Record excerpts start

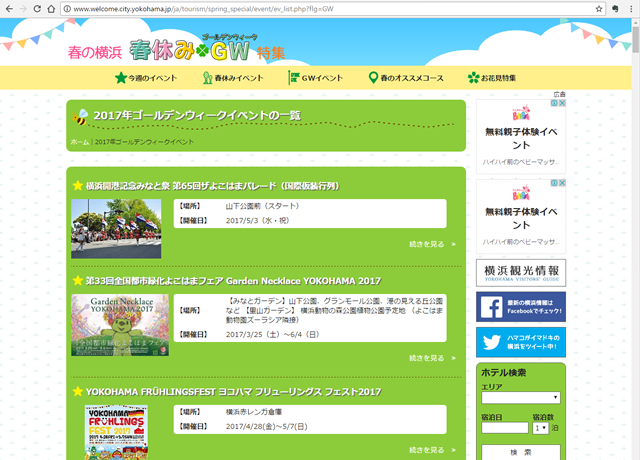Click the star icon for 今週のイベント

pos(121,78)
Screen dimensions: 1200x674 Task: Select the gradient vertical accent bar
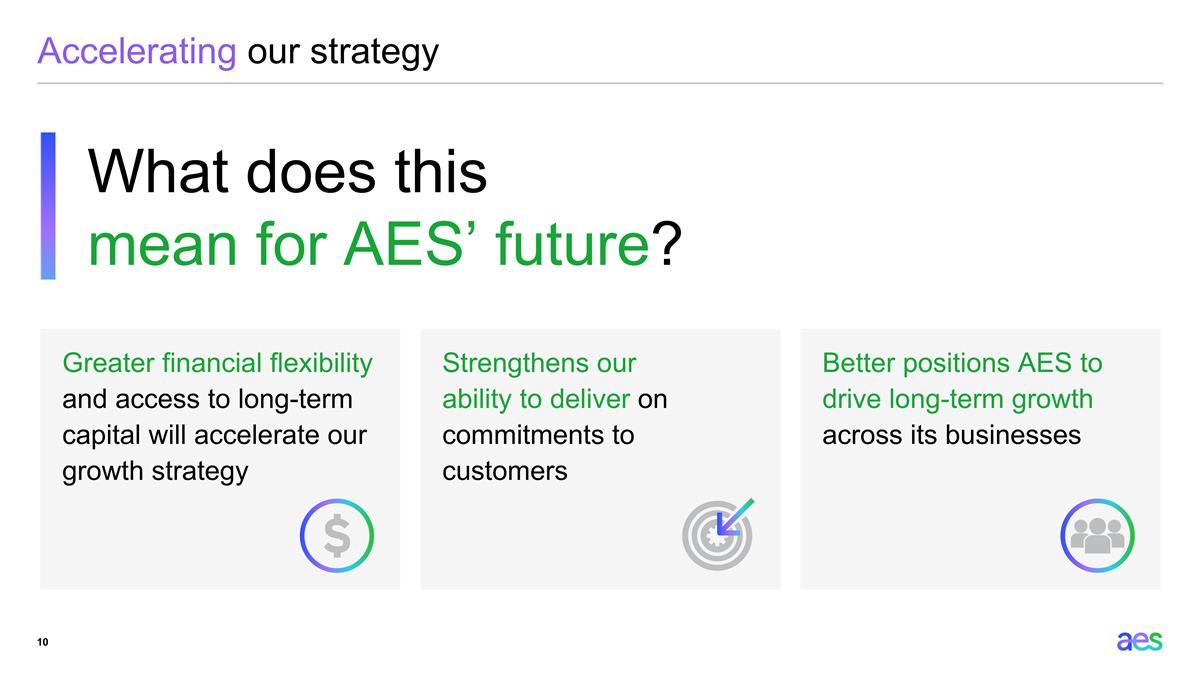pos(47,205)
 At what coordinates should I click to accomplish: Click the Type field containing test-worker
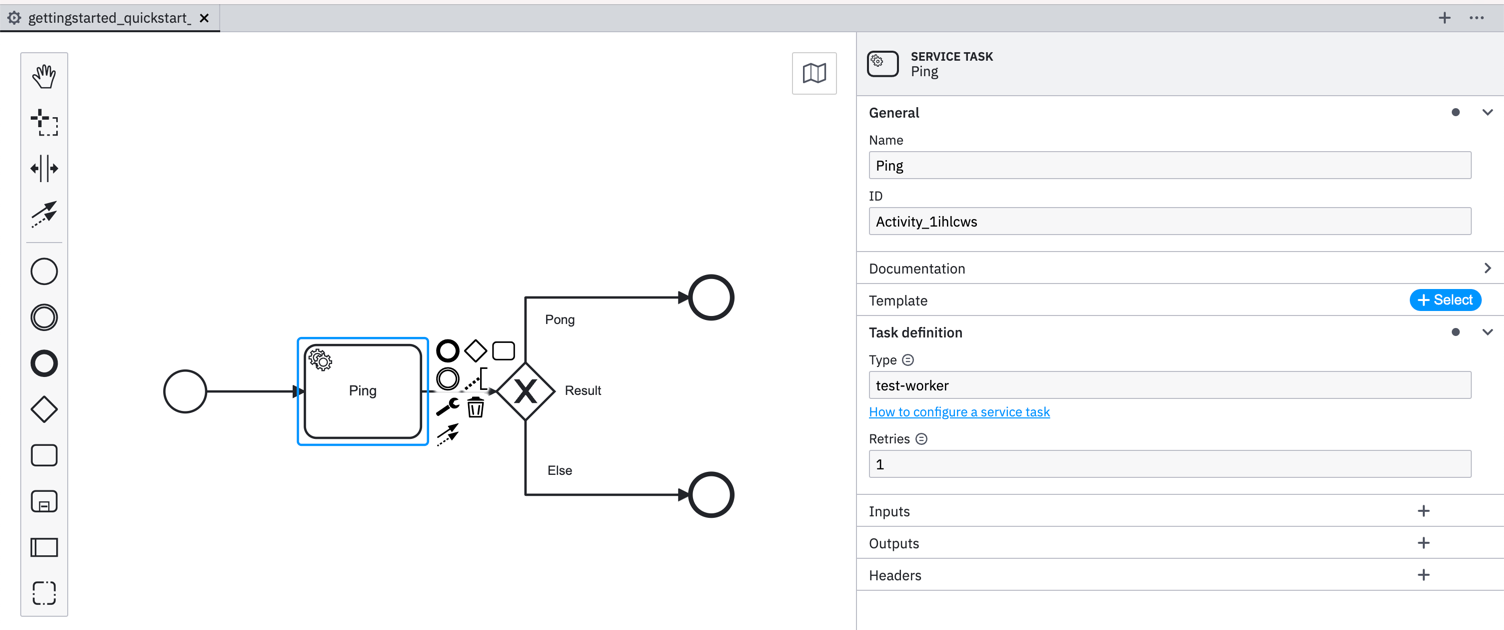pos(1169,385)
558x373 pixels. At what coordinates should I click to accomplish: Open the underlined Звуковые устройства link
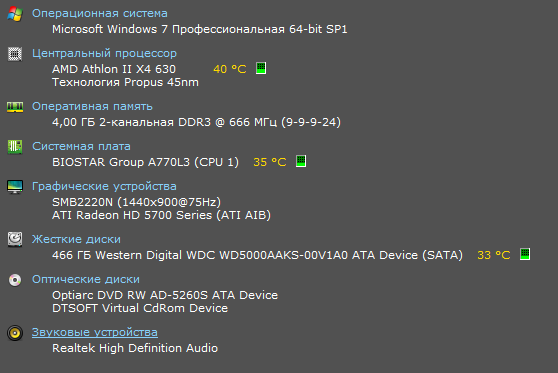click(x=95, y=332)
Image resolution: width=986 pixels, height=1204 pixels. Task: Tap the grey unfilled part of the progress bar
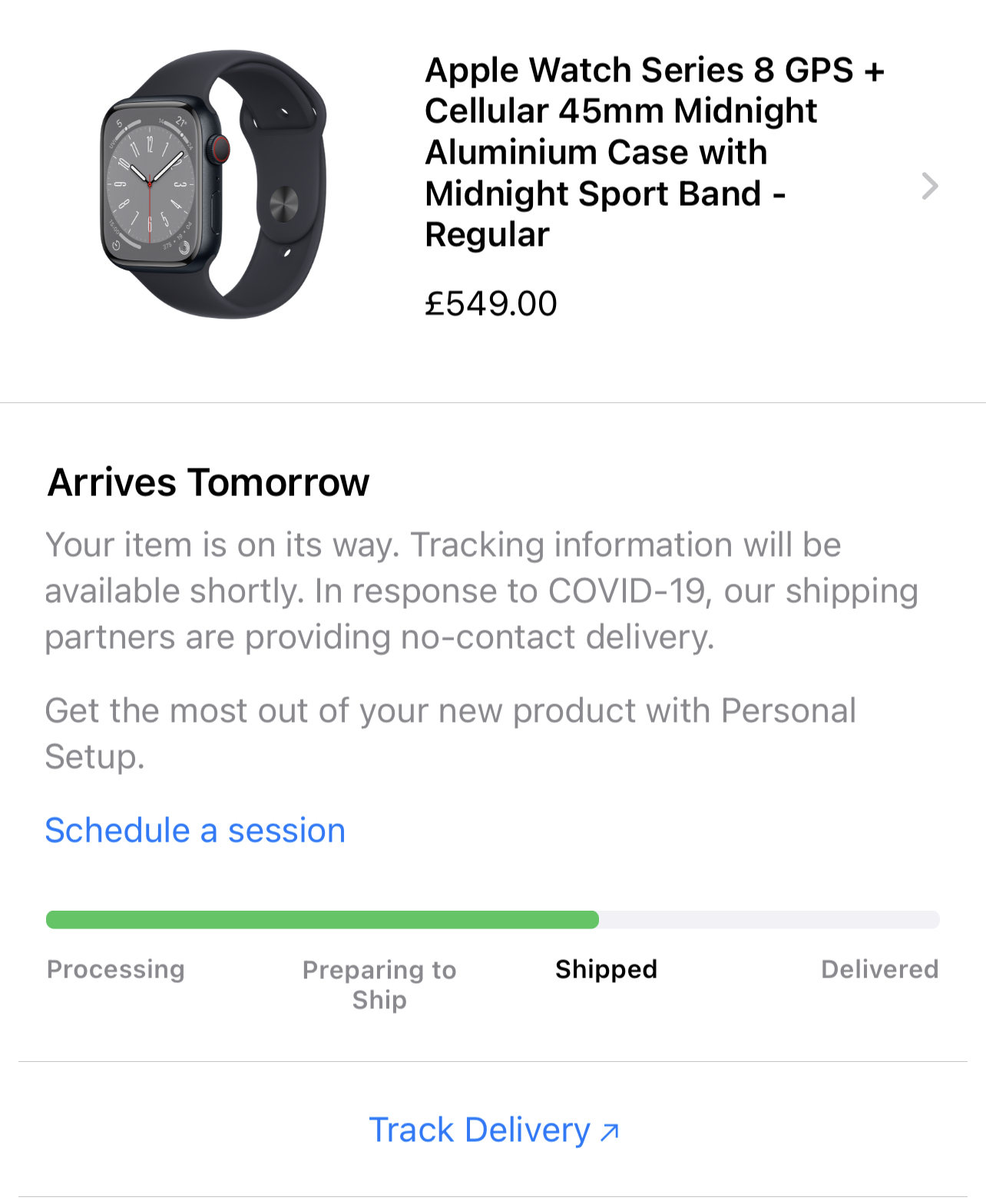768,920
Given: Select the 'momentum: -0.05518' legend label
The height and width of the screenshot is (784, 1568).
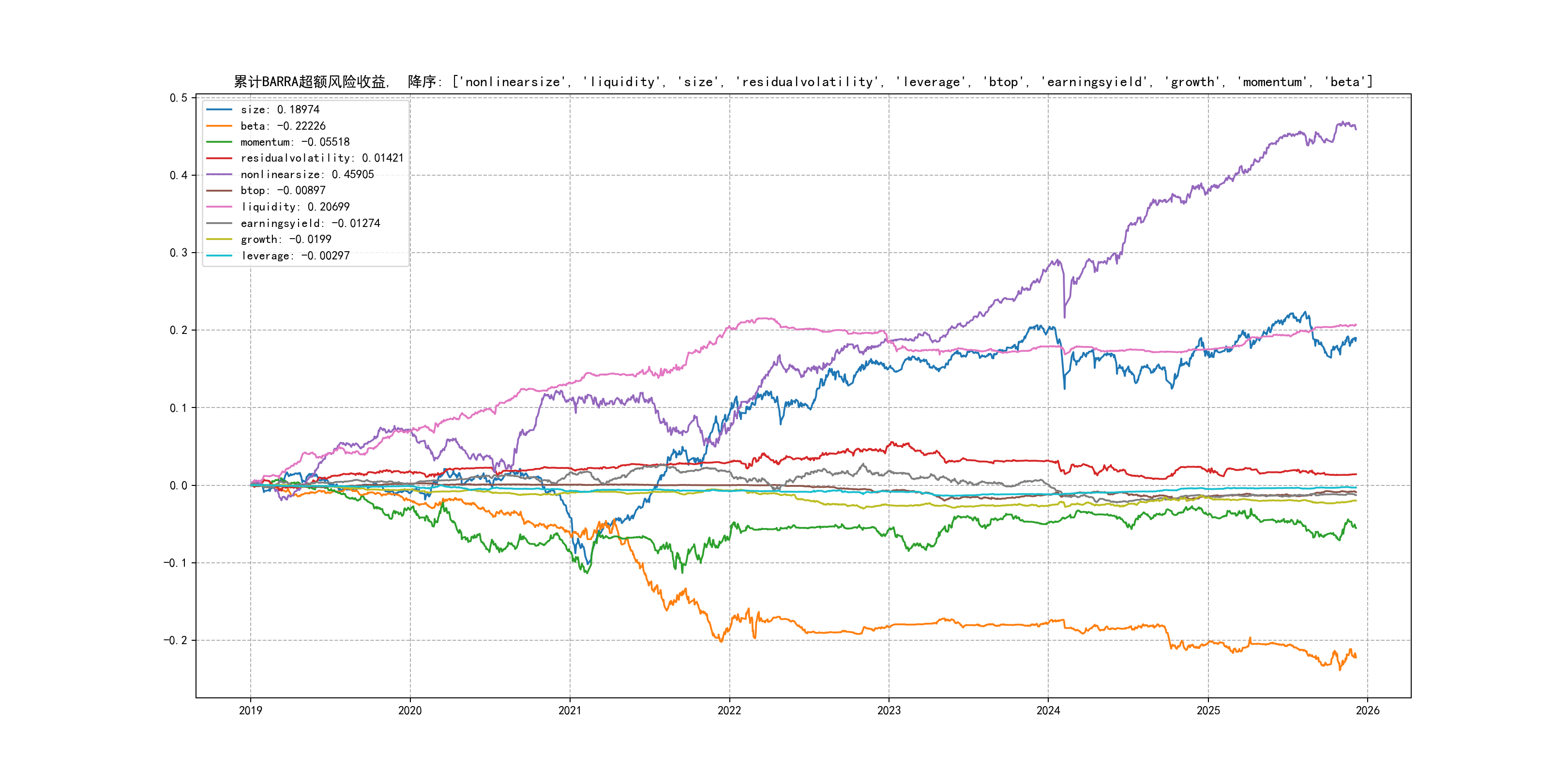Looking at the screenshot, I should [x=295, y=142].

Record excerpts end

Quote every line of the listing above word for word, omitting the pictures.

• Response to the exercise
Click the star icon for 今週のイベント

pos(121,78)
Screen dimensions: 1200x674 Task: Select the gradient vertical accent bar
pos(47,205)
 At what coordinates should I click to accomplish: Click the Type field containing test-worker
pos(1169,385)
558x373 pixels. At what coordinates should I click to accomplish: Open the underlined Звуковые устройства link
click(x=95, y=332)
Image resolution: width=986 pixels, height=1204 pixels. Task: Tap the grey unfilled part of the progress bar
768,920
Given: Select the 'momentum: -0.05518' legend label
The height and width of the screenshot is (784, 1568).
Looking at the screenshot, I should [x=295, y=142].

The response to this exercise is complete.